The numbers tell the story of a collection of emerging nations that have evolved into a growth engine even while the global economy has sputtered, as I discussed in a post last week. In the past decade “FDI inflows to BRICS more than tripled to an estimated US$263 billion in 2012.” Even financial crisis and recession did not hit the BRICS as hard: flows fell by 30 percent in 2009 compared to 40 percent for the developed world. And the recovery also arrived in faster order: the BRICS’ share of global FDI reached 20 percent in 2012, “up from 6 percent in 2000.”
Serious heft
As the foreign dollars have piled up the investment dollars have poured out and the BRICS have become global investors of significant financial heft. Outbound foreign investment from the BRICS grew from “$7 billion in 2000 to $126 billion in 2012, rising from 1 percent of world flows to 9 percent.” Most notable among the investment stories is the growth of BRICS investment in Africa—and not simply in primary goods such as minerals or petroleum, but in the services and manufacturing sectors. In 2012 BRICS foreign investment accounted for a quarter of Africa’s inflows. According to UNCTAD, “the rise of FDI in manufacturing, which has positive consequences for job creation and industrial growth, is becoming an important facet of South–South economic cooperation.”

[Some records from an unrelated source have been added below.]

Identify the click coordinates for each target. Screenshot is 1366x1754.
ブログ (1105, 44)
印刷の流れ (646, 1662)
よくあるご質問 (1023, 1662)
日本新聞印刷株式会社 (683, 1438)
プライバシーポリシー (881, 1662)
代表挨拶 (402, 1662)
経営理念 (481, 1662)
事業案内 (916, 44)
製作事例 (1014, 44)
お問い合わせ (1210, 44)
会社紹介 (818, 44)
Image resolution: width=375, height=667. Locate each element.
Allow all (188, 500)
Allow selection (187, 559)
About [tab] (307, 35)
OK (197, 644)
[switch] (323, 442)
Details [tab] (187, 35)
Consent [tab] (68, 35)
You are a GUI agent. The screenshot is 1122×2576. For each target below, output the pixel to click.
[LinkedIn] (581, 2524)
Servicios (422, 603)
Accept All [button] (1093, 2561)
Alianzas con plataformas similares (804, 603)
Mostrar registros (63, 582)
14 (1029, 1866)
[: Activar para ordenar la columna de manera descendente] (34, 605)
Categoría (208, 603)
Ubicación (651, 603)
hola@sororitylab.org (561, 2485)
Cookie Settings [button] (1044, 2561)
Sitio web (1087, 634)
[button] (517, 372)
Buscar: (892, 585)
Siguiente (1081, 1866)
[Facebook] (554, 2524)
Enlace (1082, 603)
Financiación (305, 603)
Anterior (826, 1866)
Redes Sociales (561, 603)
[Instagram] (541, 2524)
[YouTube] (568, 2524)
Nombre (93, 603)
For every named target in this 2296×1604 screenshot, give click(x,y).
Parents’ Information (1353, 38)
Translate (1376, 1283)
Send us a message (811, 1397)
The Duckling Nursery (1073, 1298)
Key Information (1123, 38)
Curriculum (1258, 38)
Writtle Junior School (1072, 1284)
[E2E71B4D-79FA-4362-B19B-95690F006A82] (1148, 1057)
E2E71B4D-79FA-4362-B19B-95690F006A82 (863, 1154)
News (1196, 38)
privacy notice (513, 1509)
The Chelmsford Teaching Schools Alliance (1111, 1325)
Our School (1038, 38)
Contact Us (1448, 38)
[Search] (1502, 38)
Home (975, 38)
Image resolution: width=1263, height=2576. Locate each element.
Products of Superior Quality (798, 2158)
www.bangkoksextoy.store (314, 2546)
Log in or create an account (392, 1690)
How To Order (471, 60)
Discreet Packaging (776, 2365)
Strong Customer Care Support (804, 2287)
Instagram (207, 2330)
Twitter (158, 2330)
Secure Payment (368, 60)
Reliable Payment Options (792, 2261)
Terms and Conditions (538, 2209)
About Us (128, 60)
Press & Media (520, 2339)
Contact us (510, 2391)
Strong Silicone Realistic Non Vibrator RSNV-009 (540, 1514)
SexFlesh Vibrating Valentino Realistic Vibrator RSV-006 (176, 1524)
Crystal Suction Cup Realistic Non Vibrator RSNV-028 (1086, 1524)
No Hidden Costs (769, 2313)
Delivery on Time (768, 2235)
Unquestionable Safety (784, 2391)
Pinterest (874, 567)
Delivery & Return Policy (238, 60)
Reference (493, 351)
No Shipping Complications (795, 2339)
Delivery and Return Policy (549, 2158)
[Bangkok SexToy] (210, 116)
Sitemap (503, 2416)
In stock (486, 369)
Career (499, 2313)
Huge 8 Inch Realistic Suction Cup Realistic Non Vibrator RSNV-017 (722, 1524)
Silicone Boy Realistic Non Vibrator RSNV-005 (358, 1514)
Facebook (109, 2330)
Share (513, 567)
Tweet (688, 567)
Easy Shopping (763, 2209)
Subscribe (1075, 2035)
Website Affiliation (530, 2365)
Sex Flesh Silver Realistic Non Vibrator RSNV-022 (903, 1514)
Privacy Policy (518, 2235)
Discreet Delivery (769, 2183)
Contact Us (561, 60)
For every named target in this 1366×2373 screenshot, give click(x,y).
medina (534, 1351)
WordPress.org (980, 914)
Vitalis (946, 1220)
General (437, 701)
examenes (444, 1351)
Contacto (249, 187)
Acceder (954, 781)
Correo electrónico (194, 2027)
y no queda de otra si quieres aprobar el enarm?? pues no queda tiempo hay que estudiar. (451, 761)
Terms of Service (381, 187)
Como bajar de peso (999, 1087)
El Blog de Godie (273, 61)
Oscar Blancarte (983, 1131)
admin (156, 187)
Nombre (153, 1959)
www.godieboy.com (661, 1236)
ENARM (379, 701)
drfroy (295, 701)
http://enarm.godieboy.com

All of the BRICS minus Brazil now count “among the top investing countries in Africa on FDI stock and flows.” And even while the numbers are smaller, Brazil has had an impact on investment in Africa. The Brazilian Development Bank has helped to fuel the growth of the ethanol industry in countries including Angola and Mozambique. And other Brazilian banks have helped to fund housing developments.
As the BRICS continue to invest in Africa their funds raise important questions for policymakers and investors alike. Among them, as UNCTAD asks, is “what policies by BRICS could favor investment in Africa in sectors that can make a particular contribution to productive capacity building and employment generation?” And how can BRICS investors best link to local firms through supply chains and local procurement? These questions and more are sure to confront both business and the public sector as the BRICS become ever more central to global investment flows.